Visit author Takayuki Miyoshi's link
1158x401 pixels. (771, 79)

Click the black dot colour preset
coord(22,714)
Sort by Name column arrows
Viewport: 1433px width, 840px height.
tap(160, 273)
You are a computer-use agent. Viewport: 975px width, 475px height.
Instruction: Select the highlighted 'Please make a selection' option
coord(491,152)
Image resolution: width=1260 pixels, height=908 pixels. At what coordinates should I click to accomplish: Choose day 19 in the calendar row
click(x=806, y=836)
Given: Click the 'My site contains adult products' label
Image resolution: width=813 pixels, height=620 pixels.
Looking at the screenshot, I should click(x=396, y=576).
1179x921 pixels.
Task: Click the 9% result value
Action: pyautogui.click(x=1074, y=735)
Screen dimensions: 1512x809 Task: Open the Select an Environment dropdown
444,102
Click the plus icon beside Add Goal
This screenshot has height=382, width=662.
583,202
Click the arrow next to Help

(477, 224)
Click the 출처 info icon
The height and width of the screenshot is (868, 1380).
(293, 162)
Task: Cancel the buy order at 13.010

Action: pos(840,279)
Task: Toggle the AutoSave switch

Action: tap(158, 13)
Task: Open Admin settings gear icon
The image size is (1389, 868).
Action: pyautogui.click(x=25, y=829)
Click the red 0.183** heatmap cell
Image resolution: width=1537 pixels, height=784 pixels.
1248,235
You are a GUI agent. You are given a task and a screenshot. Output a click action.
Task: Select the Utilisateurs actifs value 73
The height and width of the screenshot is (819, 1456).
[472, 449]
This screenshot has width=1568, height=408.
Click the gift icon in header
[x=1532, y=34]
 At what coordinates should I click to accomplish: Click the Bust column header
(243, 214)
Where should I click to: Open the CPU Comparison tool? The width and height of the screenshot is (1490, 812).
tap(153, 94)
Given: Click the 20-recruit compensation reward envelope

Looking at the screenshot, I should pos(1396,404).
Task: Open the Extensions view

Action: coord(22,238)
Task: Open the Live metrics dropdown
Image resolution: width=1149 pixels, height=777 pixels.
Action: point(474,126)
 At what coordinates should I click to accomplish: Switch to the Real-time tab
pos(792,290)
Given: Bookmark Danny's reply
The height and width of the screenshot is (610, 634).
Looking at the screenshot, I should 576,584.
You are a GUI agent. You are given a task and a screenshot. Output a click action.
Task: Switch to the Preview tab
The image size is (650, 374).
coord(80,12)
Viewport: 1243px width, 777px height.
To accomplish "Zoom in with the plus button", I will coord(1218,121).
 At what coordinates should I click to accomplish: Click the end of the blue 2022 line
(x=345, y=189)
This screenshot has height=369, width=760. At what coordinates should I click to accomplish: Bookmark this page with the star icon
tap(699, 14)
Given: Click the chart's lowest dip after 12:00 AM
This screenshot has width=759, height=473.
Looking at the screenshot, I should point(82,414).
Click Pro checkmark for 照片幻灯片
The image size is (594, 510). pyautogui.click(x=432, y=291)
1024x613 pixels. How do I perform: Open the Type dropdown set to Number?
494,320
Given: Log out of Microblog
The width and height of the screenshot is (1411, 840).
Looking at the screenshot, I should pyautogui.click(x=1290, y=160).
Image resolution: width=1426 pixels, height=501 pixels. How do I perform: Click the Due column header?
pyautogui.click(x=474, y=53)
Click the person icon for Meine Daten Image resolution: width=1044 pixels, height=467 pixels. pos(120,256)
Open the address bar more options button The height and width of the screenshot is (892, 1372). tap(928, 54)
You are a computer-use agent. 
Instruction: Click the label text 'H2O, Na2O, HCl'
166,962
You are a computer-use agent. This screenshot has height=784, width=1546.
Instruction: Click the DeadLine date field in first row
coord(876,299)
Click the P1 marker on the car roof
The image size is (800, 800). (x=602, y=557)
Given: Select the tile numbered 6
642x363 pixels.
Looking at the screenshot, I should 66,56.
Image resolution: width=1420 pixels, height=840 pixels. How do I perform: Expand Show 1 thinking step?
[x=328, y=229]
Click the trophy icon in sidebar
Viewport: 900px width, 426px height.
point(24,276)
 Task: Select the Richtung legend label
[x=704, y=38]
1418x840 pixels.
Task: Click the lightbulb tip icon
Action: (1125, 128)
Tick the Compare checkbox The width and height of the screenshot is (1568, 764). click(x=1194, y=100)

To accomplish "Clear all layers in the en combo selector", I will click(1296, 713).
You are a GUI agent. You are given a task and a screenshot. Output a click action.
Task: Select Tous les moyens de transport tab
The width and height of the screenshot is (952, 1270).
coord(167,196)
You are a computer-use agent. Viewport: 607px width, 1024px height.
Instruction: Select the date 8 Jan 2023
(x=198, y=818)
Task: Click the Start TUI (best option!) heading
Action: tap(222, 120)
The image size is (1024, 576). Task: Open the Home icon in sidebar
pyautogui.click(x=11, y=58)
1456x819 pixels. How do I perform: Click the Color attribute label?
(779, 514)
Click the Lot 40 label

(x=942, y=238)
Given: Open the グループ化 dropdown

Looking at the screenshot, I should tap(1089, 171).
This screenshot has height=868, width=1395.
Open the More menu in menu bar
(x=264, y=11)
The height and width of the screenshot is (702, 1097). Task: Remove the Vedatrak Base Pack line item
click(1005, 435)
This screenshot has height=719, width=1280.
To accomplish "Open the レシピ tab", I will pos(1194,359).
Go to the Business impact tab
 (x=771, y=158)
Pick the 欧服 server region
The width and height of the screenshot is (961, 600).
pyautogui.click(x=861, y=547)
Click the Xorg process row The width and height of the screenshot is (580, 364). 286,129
******
▶ _Problema planteado_: Cita al pie de la letra todas las líneas de arriba, sin cambiar nada.

▶ _Resultado del ejercicio_:
Visit author Takayuki Miyoshi's link
1158x401 pixels. (771, 79)

Click the black dot colour preset
coord(22,714)
Sort by Name column arrows
Viewport: 1433px width, 840px height.
tap(160, 273)
You are a computer-use agent. Viewport: 975px width, 475px height.
Instruction: Select the highlighted 'Please make a selection' option
coord(491,152)
Image resolution: width=1260 pixels, height=908 pixels. At what coordinates should I click to accomplish: Choose day 19 in the calendar row
click(x=806, y=836)
Given: Click the 'My site contains adult products' label
Image resolution: width=813 pixels, height=620 pixels.
Looking at the screenshot, I should click(x=396, y=576).
1179x921 pixels.
Task: Click the 9% result value
Action: pyautogui.click(x=1074, y=735)
Screen dimensions: 1512x809 Task: Open the Select an Environment dropdown
444,102
Click the plus icon beside Add Goal
This screenshot has height=382, width=662.
583,202
Click the arrow next to Help

(477, 224)
Click the 출처 info icon
The height and width of the screenshot is (868, 1380).
(293, 162)
Task: Cancel the buy order at 13.010

Action: pos(840,279)
Task: Toggle the AutoSave switch

Action: tap(158, 13)
Task: Open Admin settings gear icon
The image size is (1389, 868).
Action: pyautogui.click(x=25, y=829)
Click the red 0.183** heatmap cell
Image resolution: width=1537 pixels, height=784 pixels.
1248,235
You are a GUI agent. You are given a task and a screenshot. Output a click action.
Task: Select the Utilisateurs actifs value 73
The height and width of the screenshot is (819, 1456).
[472, 449]
This screenshot has width=1568, height=408.
Click the gift icon in header
[x=1532, y=34]
 At what coordinates should I click to accomplish: Click the Bust column header
(243, 214)
Where should I click to: Open the CPU Comparison tool? The width and height of the screenshot is (1490, 812).
tap(153, 94)
Given: Click the 20-recruit compensation reward envelope

Looking at the screenshot, I should pos(1396,404).
Task: Open the Extensions view

Action: coord(22,238)
Task: Open the Live metrics dropdown
Image resolution: width=1149 pixels, height=777 pixels.
Action: point(474,126)
 At what coordinates should I click to accomplish: Switch to the Real-time tab
pos(792,290)
Given: Bookmark Danny's reply
The height and width of the screenshot is (610, 634).
Looking at the screenshot, I should 576,584.
You are a GUI agent. You are given a task and a screenshot. Output a click action.
Task: Switch to the Preview tab
The image size is (650, 374).
coord(80,12)
Viewport: 1243px width, 777px height.
To accomplish "Zoom in with the plus button", I will coord(1218,121).
 At what coordinates should I click to accomplish: Click the end of the blue 2022 line
(x=345, y=189)
This screenshot has height=369, width=760. At what coordinates should I click to accomplish: Bookmark this page with the star icon
tap(699, 14)
Given: Click the chart's lowest dip after 12:00 AM
This screenshot has width=759, height=473.
Looking at the screenshot, I should point(82,414).
Click Pro checkmark for 照片幻灯片
The image size is (594, 510). pyautogui.click(x=432, y=291)
1024x613 pixels. How do I perform: Open the Type dropdown set to Number?
494,320
Given: Log out of Microblog
The width and height of the screenshot is (1411, 840).
Looking at the screenshot, I should pyautogui.click(x=1290, y=160).
Image resolution: width=1426 pixels, height=501 pixels. How do I perform: Click the Due column header?
pyautogui.click(x=474, y=53)
Click the person icon for Meine Daten Image resolution: width=1044 pixels, height=467 pixels. pos(120,256)
Open the address bar more options button The height and width of the screenshot is (892, 1372). tap(928, 54)
You are a computer-use agent. 
Instruction: Click the label text 'H2O, Na2O, HCl'
166,962
You are a computer-use agent. This screenshot has height=784, width=1546.
Instruction: Click the DeadLine date field in first row
coord(876,299)
Click the P1 marker on the car roof
The image size is (800, 800). (x=602, y=557)
Given: Select the tile numbered 6
642x363 pixels.
Looking at the screenshot, I should 66,56.
Image resolution: width=1420 pixels, height=840 pixels. How do I perform: Expand Show 1 thinking step?
[x=328, y=229]
Click the trophy icon in sidebar
Viewport: 900px width, 426px height.
point(24,276)
 Task: Select the Richtung legend label
[x=704, y=38]
1418x840 pixels.
Task: Click the lightbulb tip icon
Action: (1125, 128)
Tick the Compare checkbox The width and height of the screenshot is (1568, 764). click(x=1194, y=100)

To accomplish "Clear all layers in the en combo selector", I will click(1296, 713).
You are a GUI agent. You are given a task and a screenshot. Output a click action.
Task: Select Tous les moyens de transport tab
The width and height of the screenshot is (952, 1270).
coord(167,196)
You are a computer-use agent. Viewport: 607px width, 1024px height.
Instruction: Select the date 8 Jan 2023
(x=198, y=818)
Task: Click the Start TUI (best option!) heading
Action: tap(222, 120)
The image size is (1024, 576). Task: Open the Home icon in sidebar
pyautogui.click(x=11, y=58)
1456x819 pixels. How do I perform: Click the Color attribute label?
(779, 514)
Click the Lot 40 label

(x=942, y=238)
Given: Open the グループ化 dropdown

Looking at the screenshot, I should tap(1089, 171).
This screenshot has height=868, width=1395.
Open the More menu in menu bar
(x=264, y=11)
The height and width of the screenshot is (702, 1097). Task: Remove the Vedatrak Base Pack line item
click(1005, 435)
This screenshot has height=719, width=1280.
To accomplish "Open the レシピ tab", I will pos(1194,359).
Go to the Business impact tab
 (x=771, y=158)
Pick the 欧服 server region
The width and height of the screenshot is (961, 600).
pyautogui.click(x=861, y=547)
Click the Xorg process row The width and height of the screenshot is (580, 364). 286,129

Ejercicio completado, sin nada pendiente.